Even a Small Interruption in Blood Flow Affects Male Fertility



Blood flow is important for the proper formation of sperm. What is known as the spermatic cord carries blood to and from the testicles. But when a varicocele forms, it can limit blood flow, affecting a man’s fertility. Medical experts still aren’t sure why this disruption occurs. But a varicocele is a blockage that prevents proper blood flow out of the testicles. Researchers believe a valve becomes faulty in a vein, inhibiting blood from moving through freely. This makes the vein dilate, which can cause damage to the testicles and affect fertility.

A varicocele often occurs in adolescence. It usually happens on the left side, but can affect sperm production in both testicles. Now, a consortium of researchers from Europe have found that even a small varicocele can affect male sperm production in a big way. 7,000 army recruits from six different countries participated in the study. Ulla Nordström Joensen, MD, PhD was its lead author. She hails from Roskilde Hospital in Denmark.

Dr. Joensen said that even the mildest interruption in blood flow had a significant impact on a man’s fertility, particularly in semen quality. This led to less sperm concentration. But for those with varicocele, motility problems are common.
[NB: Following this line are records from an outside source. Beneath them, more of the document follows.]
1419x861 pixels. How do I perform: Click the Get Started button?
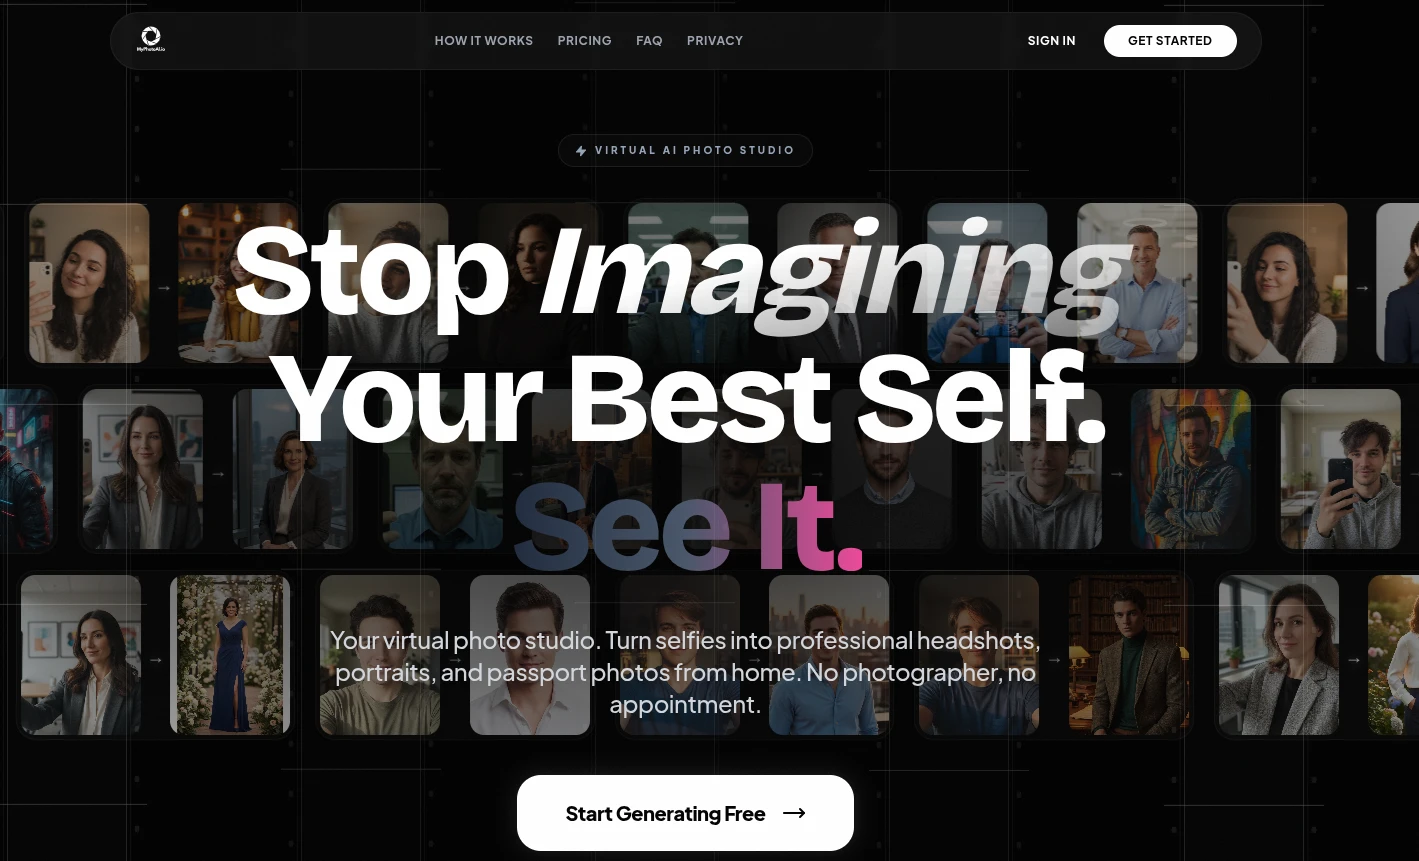(x=1170, y=41)
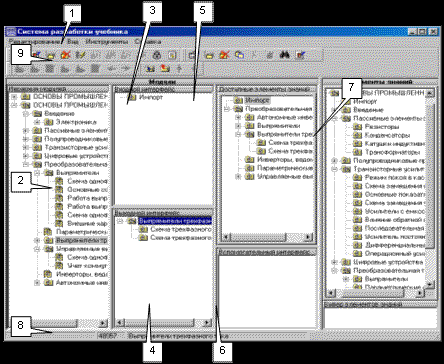Expand the Пассивные элементы node in left tree
The width and height of the screenshot is (444, 364).
pyautogui.click(x=26, y=130)
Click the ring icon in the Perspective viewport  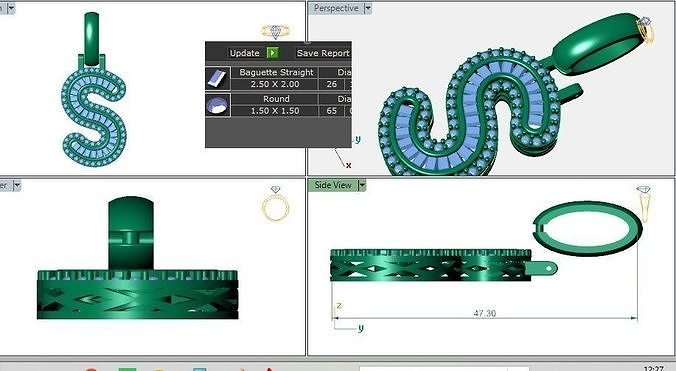point(645,29)
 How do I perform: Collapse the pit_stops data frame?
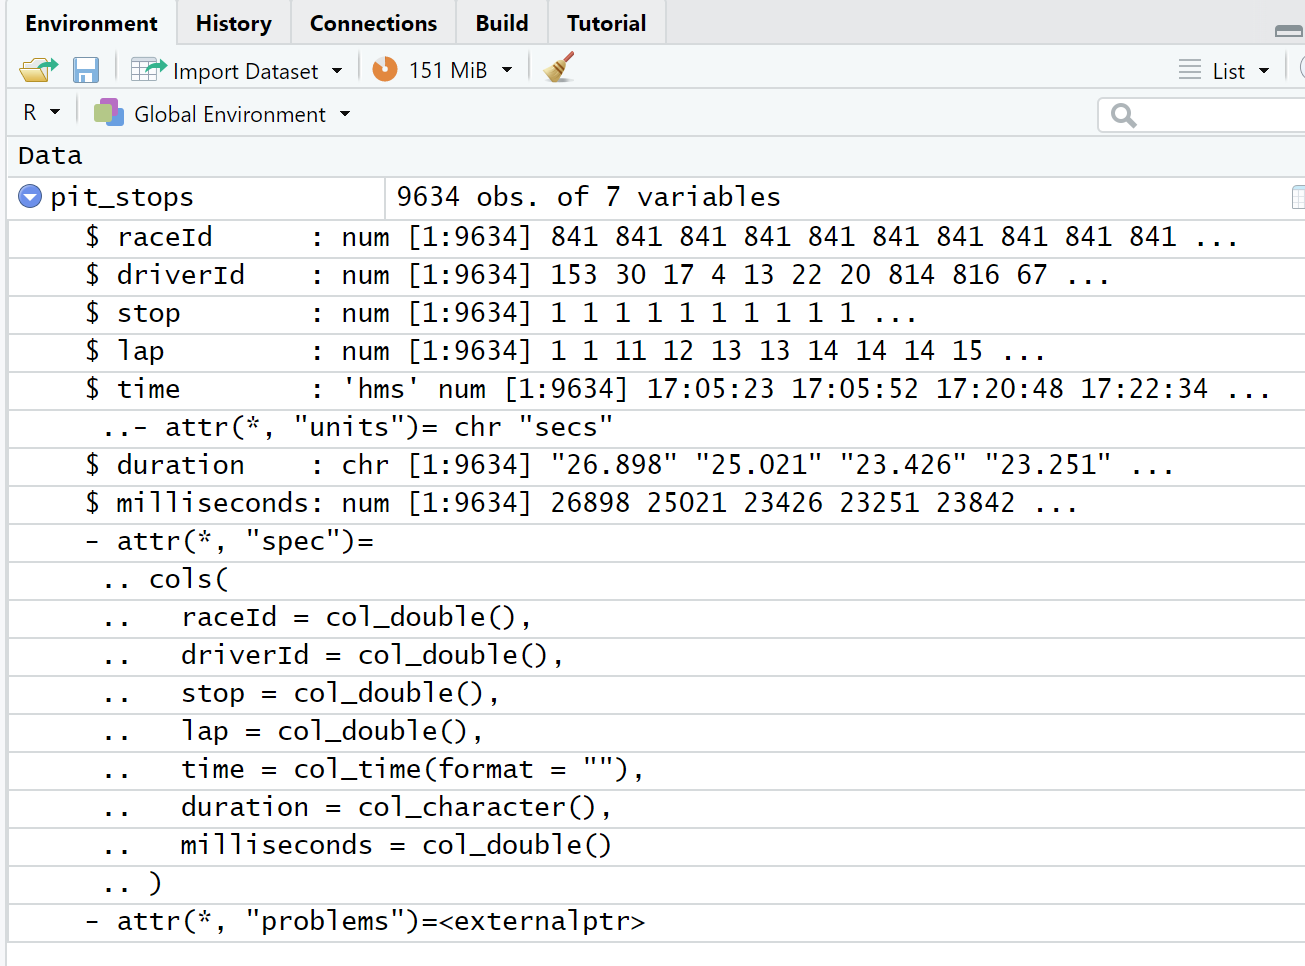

This is the sperm’s ability to swim energetically for long periods in order to reach its destination. Even if a man has a problem such as this, he is unlikely to recognize it himself. How to overcome the issue in men with this condition is still a point of contention, however. Surgery can fix the issue.

But 15% of men are said to have a varicocele. That is certainly too many to operate on. Of course, only those who want to have children would be interested. In this study, 7,067 men from Germany, Denmark, Estonia, Latvia, Lithuania, and Finland took part. They were all recruited between 1996 and 2010 to serve in their country’s military. Their average age was 19. 1,098 were diagnosed with varicocele, or 16% of the total. Quizzically, Dr. Joensen points out that some men with a varicocele are also fertile. It does not necessarily lead to infertility but can. If a man and his partner have been trying for up to a year without conception, it is important that the couple each seek a fertility specialist. For the hopeful father-to-be, this means an appointment with an urologist.